“It wasn’t a school. It was a money factory.”
Zach Turner, ITT Technical Institute in Fort Wayne, Indiana
Zach Turner was eight years old when his parents gave him a Nintendo Entertainment System. “That [console] was my first big introduction into gaming,” Zach recalled in an interview with the Fail State team. He dreamed of one day becoming a video game designer so others could explore his game “universes.” By high school, Zach knew he wanted to go to college and study game design.
During his senior year, Zach searched online for college video game programs in his home state of Indiana. The top result was at a for-profit college, ITT Technical Institute’s Digital Entertainment and Game Design program, an hour’s drive away in Fort Wayne.
After graduating high school, Zach and his mother drove to Fort Wayne and found ITT Tech in a nondescript office complex. They were both surprised by how small the school was, but Zach still went forward with touring the school. Walking through the halls with a recruiter, Zach saw posters highlighting stellar job placement rates and students landing their dream jobs after graduation. Throughout the tour, the recruiter kept emphasizing to Zach and his mother how successful ITT Tech was at placing graduates in meaningful and high-paying careers, especially in the video game industry. To Zach, hearing about the high job placement rates quickly sold him on the school and assuaged his concerns about the underwhelming campus or the high price—$80,000—of an ITT bachelor’s degree.
Zach discusses the posters on the walls at ITT Tech:
Zach decided to enroll. Because he had excelled in high school and had high SAT scores, ITT Tech waived his placement exam and immediately accepted him into the program. But his excitement about beginning his college career soon turned to dismay.
Zach knew something was wrong as soon as he started his first class. It was a “professional strategies” course, actually an 11-week introduction to drafting a resume and using Microsoft Office. Zach thought it was strange how rudimentary the class was and how they were stretching it out over an entire term, but he told himself other students likely needed this introduction and he pressed on.

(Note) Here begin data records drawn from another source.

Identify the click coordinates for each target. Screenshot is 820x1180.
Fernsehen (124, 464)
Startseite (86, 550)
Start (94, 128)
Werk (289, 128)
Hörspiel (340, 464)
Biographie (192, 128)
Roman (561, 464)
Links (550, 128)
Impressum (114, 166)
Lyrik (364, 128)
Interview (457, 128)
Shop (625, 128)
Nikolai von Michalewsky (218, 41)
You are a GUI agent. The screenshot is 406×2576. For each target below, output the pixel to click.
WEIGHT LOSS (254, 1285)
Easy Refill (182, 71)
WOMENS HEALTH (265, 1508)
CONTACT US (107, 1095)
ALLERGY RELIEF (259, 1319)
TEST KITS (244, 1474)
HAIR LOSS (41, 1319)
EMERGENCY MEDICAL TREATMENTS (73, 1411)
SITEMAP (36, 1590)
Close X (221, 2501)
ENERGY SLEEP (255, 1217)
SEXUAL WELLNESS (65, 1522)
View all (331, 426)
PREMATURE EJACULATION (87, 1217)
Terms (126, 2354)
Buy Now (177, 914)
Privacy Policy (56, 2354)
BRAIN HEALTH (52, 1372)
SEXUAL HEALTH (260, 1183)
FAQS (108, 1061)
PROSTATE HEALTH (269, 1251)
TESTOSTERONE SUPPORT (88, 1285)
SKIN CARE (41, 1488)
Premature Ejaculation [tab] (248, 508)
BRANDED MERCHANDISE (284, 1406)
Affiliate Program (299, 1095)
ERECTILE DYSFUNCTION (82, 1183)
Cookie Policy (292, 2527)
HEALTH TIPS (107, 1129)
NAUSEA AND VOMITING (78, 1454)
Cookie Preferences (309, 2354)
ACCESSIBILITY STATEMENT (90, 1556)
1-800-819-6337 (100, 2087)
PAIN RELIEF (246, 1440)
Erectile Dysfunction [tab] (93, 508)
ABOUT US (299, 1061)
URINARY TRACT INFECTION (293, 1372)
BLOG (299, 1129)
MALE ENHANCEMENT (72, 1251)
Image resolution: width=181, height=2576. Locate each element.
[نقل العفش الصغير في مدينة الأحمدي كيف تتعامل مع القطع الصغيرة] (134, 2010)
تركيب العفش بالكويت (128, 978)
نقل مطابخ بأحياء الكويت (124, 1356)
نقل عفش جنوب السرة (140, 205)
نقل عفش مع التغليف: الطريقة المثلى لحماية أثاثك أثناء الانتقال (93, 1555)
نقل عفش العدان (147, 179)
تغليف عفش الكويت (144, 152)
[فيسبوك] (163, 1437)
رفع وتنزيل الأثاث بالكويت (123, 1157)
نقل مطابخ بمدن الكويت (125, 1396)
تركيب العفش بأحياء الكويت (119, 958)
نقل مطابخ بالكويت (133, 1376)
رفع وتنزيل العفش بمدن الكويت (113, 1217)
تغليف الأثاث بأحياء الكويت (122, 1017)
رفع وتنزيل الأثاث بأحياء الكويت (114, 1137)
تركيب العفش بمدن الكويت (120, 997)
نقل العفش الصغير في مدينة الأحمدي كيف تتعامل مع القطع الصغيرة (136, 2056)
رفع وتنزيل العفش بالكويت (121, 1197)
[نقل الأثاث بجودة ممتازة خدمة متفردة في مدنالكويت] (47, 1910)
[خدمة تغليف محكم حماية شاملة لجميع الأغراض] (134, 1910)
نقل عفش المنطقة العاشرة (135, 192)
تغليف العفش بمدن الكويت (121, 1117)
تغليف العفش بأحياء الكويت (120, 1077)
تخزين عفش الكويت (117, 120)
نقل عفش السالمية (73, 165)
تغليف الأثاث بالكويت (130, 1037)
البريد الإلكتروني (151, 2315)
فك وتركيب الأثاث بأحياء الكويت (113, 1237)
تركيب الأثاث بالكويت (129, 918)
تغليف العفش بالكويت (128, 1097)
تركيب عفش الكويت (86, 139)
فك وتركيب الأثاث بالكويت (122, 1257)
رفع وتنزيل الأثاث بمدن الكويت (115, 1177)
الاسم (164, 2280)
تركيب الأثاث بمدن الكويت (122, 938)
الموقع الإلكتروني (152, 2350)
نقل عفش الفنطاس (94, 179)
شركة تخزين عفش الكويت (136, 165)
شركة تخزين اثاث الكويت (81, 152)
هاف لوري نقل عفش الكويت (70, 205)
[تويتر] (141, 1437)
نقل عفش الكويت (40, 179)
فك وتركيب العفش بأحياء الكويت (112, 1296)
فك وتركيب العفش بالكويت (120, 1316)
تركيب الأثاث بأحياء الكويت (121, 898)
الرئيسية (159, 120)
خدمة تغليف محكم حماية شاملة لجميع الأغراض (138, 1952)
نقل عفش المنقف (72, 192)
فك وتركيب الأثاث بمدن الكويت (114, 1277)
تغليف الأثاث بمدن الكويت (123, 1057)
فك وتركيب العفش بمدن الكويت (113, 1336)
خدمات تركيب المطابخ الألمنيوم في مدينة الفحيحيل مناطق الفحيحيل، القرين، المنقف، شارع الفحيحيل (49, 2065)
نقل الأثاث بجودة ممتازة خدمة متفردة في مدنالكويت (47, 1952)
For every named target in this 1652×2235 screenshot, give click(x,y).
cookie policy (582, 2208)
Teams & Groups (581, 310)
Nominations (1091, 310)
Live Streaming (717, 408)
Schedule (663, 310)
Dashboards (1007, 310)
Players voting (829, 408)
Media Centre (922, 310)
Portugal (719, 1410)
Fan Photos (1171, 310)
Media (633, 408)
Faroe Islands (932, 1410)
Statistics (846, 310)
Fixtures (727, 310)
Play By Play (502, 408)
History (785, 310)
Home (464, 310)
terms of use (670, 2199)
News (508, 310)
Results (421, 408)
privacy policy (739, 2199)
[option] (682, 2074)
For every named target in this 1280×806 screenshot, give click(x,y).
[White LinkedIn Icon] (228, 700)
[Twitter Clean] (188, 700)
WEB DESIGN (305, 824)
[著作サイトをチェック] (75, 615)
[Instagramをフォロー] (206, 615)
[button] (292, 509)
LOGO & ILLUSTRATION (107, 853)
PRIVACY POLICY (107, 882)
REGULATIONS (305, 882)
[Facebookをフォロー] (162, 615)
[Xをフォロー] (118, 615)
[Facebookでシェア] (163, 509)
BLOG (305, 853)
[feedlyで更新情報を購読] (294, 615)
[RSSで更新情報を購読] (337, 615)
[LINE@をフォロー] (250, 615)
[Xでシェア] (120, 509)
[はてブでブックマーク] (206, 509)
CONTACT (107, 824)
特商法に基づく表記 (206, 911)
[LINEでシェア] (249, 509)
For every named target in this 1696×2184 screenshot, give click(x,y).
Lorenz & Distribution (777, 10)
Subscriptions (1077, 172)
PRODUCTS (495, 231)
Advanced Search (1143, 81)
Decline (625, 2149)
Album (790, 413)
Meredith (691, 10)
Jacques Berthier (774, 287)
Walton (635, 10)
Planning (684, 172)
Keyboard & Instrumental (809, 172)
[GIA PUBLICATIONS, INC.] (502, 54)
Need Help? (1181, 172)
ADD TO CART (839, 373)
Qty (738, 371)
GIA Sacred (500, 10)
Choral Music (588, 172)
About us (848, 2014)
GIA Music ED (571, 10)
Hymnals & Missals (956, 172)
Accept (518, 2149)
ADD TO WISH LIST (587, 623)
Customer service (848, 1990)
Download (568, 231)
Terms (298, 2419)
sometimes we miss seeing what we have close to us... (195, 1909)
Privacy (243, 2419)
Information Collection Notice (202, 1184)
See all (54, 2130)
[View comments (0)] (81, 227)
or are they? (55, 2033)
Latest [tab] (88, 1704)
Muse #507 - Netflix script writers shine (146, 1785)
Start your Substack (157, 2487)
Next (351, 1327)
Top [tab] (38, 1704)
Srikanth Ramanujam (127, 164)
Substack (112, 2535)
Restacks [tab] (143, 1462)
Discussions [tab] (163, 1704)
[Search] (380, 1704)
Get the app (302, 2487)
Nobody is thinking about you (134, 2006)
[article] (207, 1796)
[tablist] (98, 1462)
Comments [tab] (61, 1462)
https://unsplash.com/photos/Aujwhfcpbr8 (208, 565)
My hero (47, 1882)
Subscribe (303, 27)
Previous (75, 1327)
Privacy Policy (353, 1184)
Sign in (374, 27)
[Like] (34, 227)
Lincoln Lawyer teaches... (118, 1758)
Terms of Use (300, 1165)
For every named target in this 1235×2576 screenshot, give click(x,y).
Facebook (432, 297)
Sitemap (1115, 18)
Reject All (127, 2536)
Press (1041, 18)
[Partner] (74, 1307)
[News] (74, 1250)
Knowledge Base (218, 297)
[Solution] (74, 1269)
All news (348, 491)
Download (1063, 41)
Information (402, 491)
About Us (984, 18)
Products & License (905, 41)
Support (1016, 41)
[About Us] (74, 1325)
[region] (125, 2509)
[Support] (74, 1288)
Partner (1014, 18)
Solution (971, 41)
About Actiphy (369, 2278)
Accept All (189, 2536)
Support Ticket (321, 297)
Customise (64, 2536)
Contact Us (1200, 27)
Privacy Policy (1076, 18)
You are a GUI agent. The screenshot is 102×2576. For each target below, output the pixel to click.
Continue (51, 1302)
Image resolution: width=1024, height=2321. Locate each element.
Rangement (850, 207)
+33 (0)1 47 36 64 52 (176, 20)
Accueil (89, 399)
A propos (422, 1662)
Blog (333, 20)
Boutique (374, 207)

His other courses weren’t any better. In his Adobe Photoshop class, course goals included being able to successfully open the program and start a new document. “These were course goals, not class goals,” Zach angrily remembers. “It felt like the whole [degree program] was designed by someone who had never even seen these programs being put to their full potential.”
Zach discusses the doubt that set in amongst the student body:
In one class, Zach remembers being instructed to go to YouTube and watch a video. “That was our entire instruction for the day,” Zach recalls. In another class, the instructor gave Zach and his classmates the answers to their final exam before the test. In many of his classes, textbooks arrived as late as seven weeks into the term. Zach and other students complained to the administration, but nothing changed. “I remember thinking, well, maybe next semester we’ll be getting a class that actually challenges me a little bit, and I remember saying that to myself every semester for two, three, four semesters and after a while I kind of gave up hope that things were going to improve.”
After two years with no improvement, Zach was debating dropping out. But he had already accrued over $40,000 in student loans and was unsure how he was going to pay back that debt without the skills he’d been promised. He stayed enrolled and hoped things would improve in his final two years.
The classes did not improve, and Zach was consumed with growing dread and anxiety. He tried to make the best of his remaining time at school, and formed an independent game design team with his classmates to try and break into the industry themselves, but the mountain of the task was too hard to overcome with student loans looming over his and his classmates’ heads.
When graduation day came, ITT Tech rented a local middle school auditorium to host the ceremony. Zach put on his robe and walked across the stage, forcing a smile as he was handed a diploma he knew would lead him nowhere.
Today, Zach is not working in the video game industry. Instead he works at a fast food restaurant while trying to pay down over $60,000 in student loans. To his knowledge, Zach says only one person from his graduating class was able to secure a job in the video game industry, and that was because the student taught himself programming outside of school. Zach still dreams of becoming a video game designer someday, and spends the little free time he has teaching himself game design.
Zach thinking back on the day he visited ITT Tech for the first time:
In 2016, ITT Tech collapsed, shuttering its 130 campuses across the country. ITT Tech had faced years of lawsuits and government investigations over allegations of predatory lending, deceptive marketing, and fraud.